Loeys–Dietz syndrome (LDS) is a rare, autosomal dominant connective tissue disorder caused by pathogenic variants in the genes encoding proteins in the transforming growth factor β signaling pathway. This disorder predisposes to severe vascular complications, including aneurysms and aortic dissections, often requiring early surgical management.1 Beyond structural vascular lesions, LDS also involves mitochondrial and cytoskeletal dysfunction in vascular wall cells. These abnormalities may contribute to impaired endothelial homeostasis and pathological remodeling of the aortic wall.2,3
A 34‑year‑old man with LDS type 3 with heterozygous potentially pathogenic (ACMG class 4) variant NM_005902.4(SMAD3):c.527_528del, p.Ile176ThrfsTer11 (chr15‑67457716ATT>A) was referred to our university hospital for surgical treatment due to significant dilatation of the aortic root (55 mm on transthoracic echocardiography). On computed tomography angiography of the head, chest, abdomen, and pelvis, no other vascular lesions were found, apart from the aortic root dilatation (Figure 1A). The patient had a history of asthma and scoliosis but no previous cardiovascular interventions.

The patient underwent the David procedure, a valve‑sparing aortic root repair. The excised aortic wall segment (Figure 1B) was immediately examined to explore the cellular phenotype associated with LDS. We performed ex vivo analysis of LDS patient‑derived endothelial cells (ECs) and fibroblasts, and compared them with control cells isolated from the ascending aorta of a 67‑year‑old woman with coronary artery disease, removed during coronary artery bypass graft surgery. After enzymatic dissociation of the internal and adventitial aortic layers and subsequent magnetic separation, both cell types were cultured under standard conditions. The intimal ECs derived from control and LDS patients’ aorta gradually formed a confluent monolayer, exhibiting the typical cobblestone appearance. Control adventitial fibroblasts displayed an elongated spindle‑shaped morphology, and those derived from the LDS patient showed a more heterogenous range of shapes. The cultured cells were examined using light and fluorescence microscopy (Axio Observer 7 inverted microscope; Carl Zeiss, Oberkochen, Germany).4 Mitochondrial distribution (translocase of the outer mitochondrial membrane 20 staining) and cytoskeletal organization (phalloidin staining) were visualized to assess cellular bioenergetics and structural integrity.
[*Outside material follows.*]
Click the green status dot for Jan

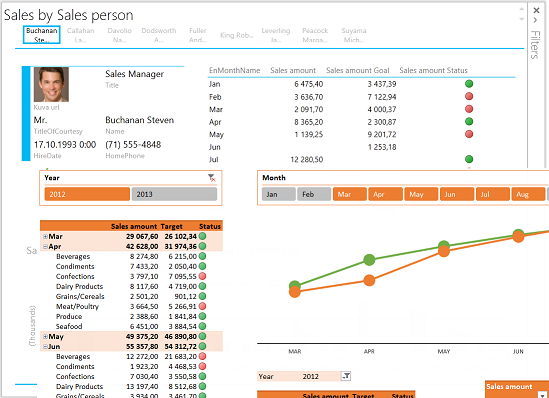pyautogui.click(x=469, y=84)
This combined morphological and subcellular imaging enabled a direct assessment of vascular cell condition in relation to the patient’s clinical phenotype.
Under evaluation, clear differences in cell structure were observed between the LDS‑derived cells and control ones (Figure 1C; Supplementary material, Figures S1 and S2). Control ECs formed a uniform, organized monolayer with evenly distributed mitochondria and dense actin filaments. In the patient with LDS, ECs exhibited a preserved cytoskeletal framework, although subtle mitochondrial redistribution was noted. In contrast, LDS‑derived fibroblasts demonstrated marked abnormalities, including elongated morphology, perinuclear mitochondrial clustering, disturbed actin organization, and absence of adhesive connections with the neighboring cells.
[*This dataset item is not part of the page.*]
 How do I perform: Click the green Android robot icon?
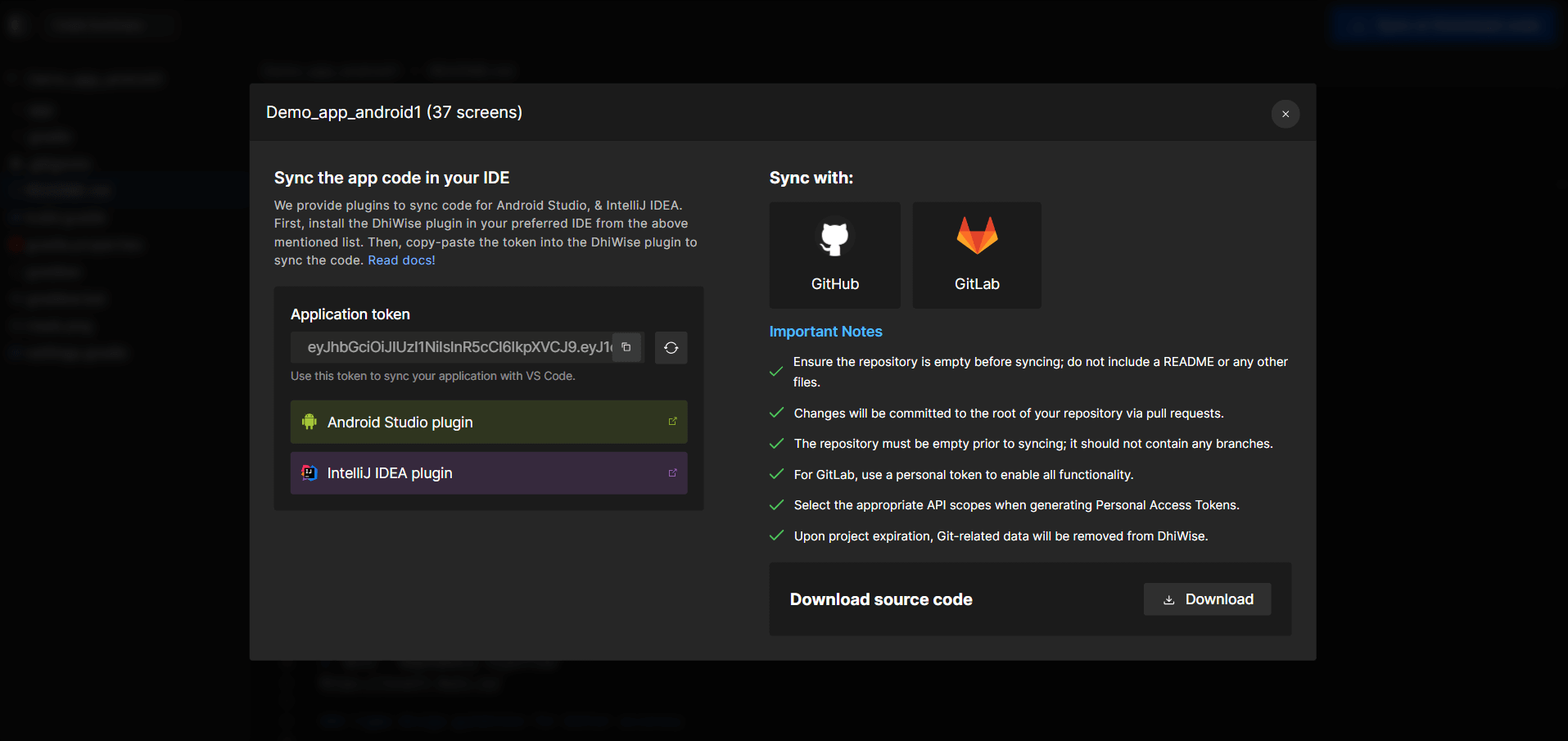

This case illustrates that integrating clinical imaging with ex vivo cellular profiling can show novel aspects in vascular pathologies. By linking clinical presentation, imaging findings, and cellular morphology and integrity, such a multimodal approach provides a translational perspective on the disease process that extends beyond conventional anatomical imaging.
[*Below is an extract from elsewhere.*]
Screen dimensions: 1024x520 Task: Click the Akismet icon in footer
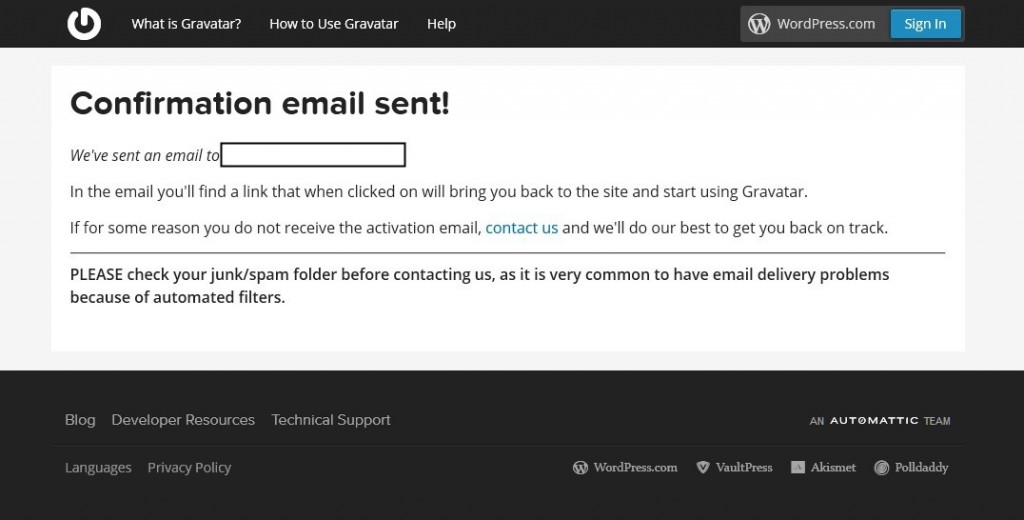[798, 467]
From a clinical standpoint, this approach may support the development of targeted therapies aimed at restoring endothelial energy balance and preventing aneurysm progression in disorders such as LDS. Pharmacological modulation of mitochondrial function using, for instance, sodium‑glucose cotransporter 2 inhibitors, has shown potential benefits in improving endothelial bioenergetics and nitric oxide availability.5
In summary, this report demonstrates that enriching cardiovascular imaging with patient‑derived cellular analyses improves our understanding of the mechanisms underlying vascular fragility in hereditary genetic aortic diseases, such as LDS, and supports the search for personalized therapeutic strategies.